LLM review does not replace deterministic manifest validation. Manifest validation remains the primary mechanical gate for internal consistency, official scoring readiness, and checks such as matching parameter counts, tokens, FLOPs, GPU counts, and architecture graph hashes. PRISM does not rely on LLM review alone and does not claim to recompute every metric from raw artifacts during this policy step.
PRISM stores source snapshots and can compare submissions against prior code and canonical architecture graphs. Deterministic duplicate reports may produce these outcomes:
| Outcome | Meaning |
|---|---|
reject |
Exact source duplicate or deterministic policy violation. |
attach |
Same architecture graph with source changes that attach as an implementation variant. |
quarantine |
Suspicious similarity or ambiguous graph match needing review. |
allow |
No blocking similarity found. |
Quarantine is suspicion-only protection. It prevents a questionable submission from affecting ownership or weights until review resolves it.
ZIP extraction rejects:
- symlinks
- path traversal
- unsafe paths
- unsupported file types
- excessive file count
- excessive total bytes
This prevents archive-level attacks before code review begins.
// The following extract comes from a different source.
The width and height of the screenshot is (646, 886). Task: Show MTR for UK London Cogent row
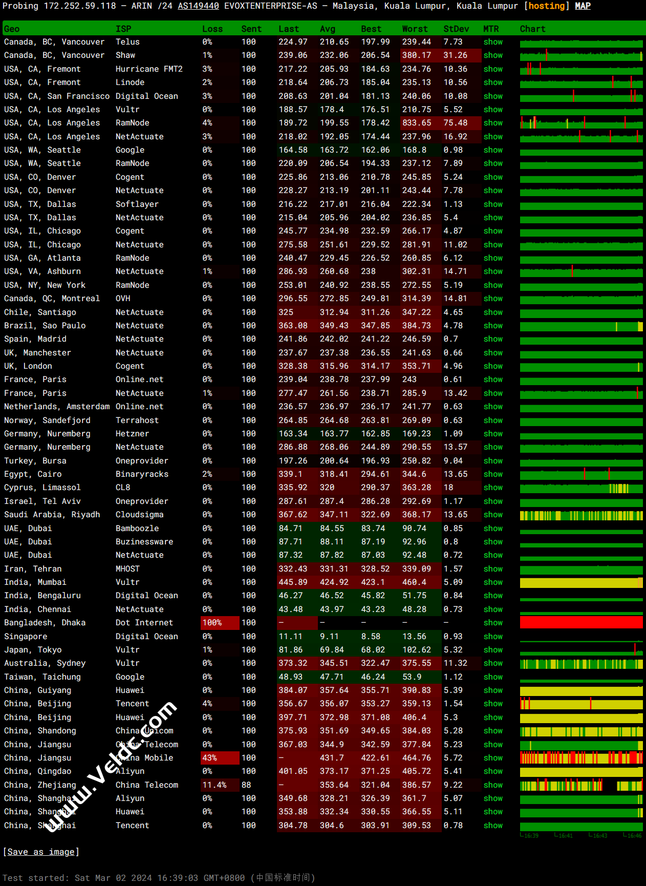(x=493, y=366)
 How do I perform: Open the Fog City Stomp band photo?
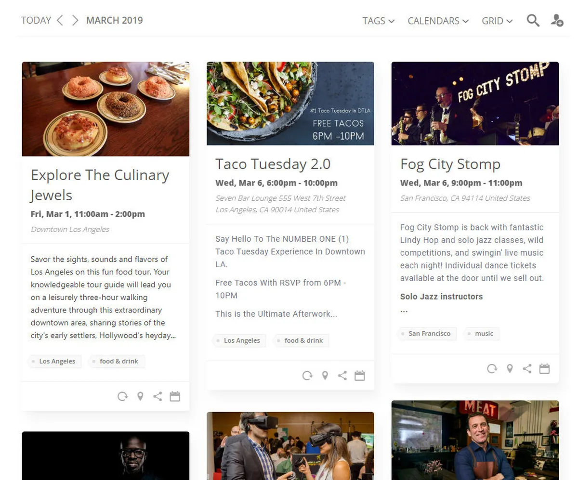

PRISM does not execute submitted code inside the API or worker process. Evaluation happens in containers through the Platform Docker broker for GPU paths. Local CPU smoke runs are non-scoring wiring checks.
Container limits include:
- CPU quota
- memory and swap limits
- PID limits
- network policy
- read-only runtime option
- optional GPU type and count
Official score-eligible GPU jobs use the fixed official GPU profile from SQL runtime config or defaults, with a maximum of 8 GPUs. Autosplit is for non-scoring or development paths only.
| Area | Study | PRISM implication |
|---|---|---|
| Supply-chain attacks | Gu, Dolan-Gavitt, and Garg, 2017/2019, BadNets | Treat submitted code and artifacts as adversarial even when validation metrics look normal. |
| Benchmark contamination | Yang et al., 2023, Rethinking Benchmark and Contamination for Language Models with Rephrased Samples | Do not treat anomalous public benchmark scores as sufficient evidence without contamination analysis. |
| Model documentation | Mitchell et al., 2019, Model Cards for Model Reporting | Require structured model/run metadata for evaluator artifacts. |
| Dataset documentation | Gebru et al., 2018/2021, Datasheets for Datasets | Track dataset provenance, transformations, and intended use. |
| Long-context evaluation limits | Liu et al., 2023, Lost in the Middle; Hsieh et al., 2024, RULER | Use long-context benchmarks as controlled evidence, not as a single safety verdict. |
- Use real secret files in production, not inline tokens.
- Keep public submissions disabled when PRISM is deployed only behind Platform.
- Run broker-backed GPU evaluation for official GPU paths.
- Enable LLM review for production subnet operation when policy requires it.
- Monitor rejected, quarantined, held, and failed submissions separately.